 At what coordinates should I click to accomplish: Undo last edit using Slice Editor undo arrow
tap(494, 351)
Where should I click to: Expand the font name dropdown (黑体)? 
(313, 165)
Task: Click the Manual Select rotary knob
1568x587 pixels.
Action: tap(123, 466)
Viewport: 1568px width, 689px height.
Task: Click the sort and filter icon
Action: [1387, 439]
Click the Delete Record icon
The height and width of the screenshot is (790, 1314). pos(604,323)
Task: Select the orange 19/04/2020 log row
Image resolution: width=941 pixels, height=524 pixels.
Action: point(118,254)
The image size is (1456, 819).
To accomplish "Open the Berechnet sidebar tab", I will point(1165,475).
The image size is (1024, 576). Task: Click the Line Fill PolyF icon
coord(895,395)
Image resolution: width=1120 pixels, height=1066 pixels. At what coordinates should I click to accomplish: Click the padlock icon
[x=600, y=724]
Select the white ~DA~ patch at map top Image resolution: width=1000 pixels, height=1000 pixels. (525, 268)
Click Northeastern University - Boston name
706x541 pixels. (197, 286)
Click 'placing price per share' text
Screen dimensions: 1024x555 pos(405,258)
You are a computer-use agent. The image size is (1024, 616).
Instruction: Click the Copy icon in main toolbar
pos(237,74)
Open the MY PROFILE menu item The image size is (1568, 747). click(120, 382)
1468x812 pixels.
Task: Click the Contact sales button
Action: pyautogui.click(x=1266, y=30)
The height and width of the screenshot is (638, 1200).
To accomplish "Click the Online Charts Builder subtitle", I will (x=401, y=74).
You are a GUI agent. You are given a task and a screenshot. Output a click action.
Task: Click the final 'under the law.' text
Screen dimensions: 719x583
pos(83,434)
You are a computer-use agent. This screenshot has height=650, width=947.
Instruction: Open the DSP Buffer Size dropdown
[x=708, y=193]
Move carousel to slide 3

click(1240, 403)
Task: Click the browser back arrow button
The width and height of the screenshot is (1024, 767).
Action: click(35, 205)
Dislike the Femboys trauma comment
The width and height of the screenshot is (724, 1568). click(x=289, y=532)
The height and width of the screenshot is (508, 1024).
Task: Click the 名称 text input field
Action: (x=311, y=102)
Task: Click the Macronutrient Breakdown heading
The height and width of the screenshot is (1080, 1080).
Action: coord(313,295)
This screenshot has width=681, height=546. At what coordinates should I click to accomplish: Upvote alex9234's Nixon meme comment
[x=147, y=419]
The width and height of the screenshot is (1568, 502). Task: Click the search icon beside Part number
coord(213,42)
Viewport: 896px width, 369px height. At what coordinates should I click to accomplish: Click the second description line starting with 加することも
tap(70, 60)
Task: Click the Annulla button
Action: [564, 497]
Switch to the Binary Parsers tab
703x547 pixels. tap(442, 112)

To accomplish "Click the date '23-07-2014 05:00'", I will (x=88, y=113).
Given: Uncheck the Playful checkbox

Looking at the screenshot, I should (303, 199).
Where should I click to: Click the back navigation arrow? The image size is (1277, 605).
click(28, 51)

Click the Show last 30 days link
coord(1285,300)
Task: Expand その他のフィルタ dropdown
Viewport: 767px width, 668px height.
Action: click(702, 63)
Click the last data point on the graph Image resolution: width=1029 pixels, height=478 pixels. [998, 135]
++++++++++
What the task asks |
Render the lines above as a Markdown table with the columns Row and Line. Include only the lines from the one with "Click the Show last 30 days link" through the final line, number each row, and leave out blank lines.

Full solution |
| Row | Line |
|---|---|
| 1 | Click the Show last 30 days link |
| 2 | coord(1285,300) |
| 3 | Task: Expand その他のフィルタ dropdown |
| 4 | Viewport: 767px width, 668px height. |
| 5 | Action: click(702, 63) |
| 6 | Click the last data point on the graph Image resolution: width=1029 pixels, height=478 pixels. [998, 135] |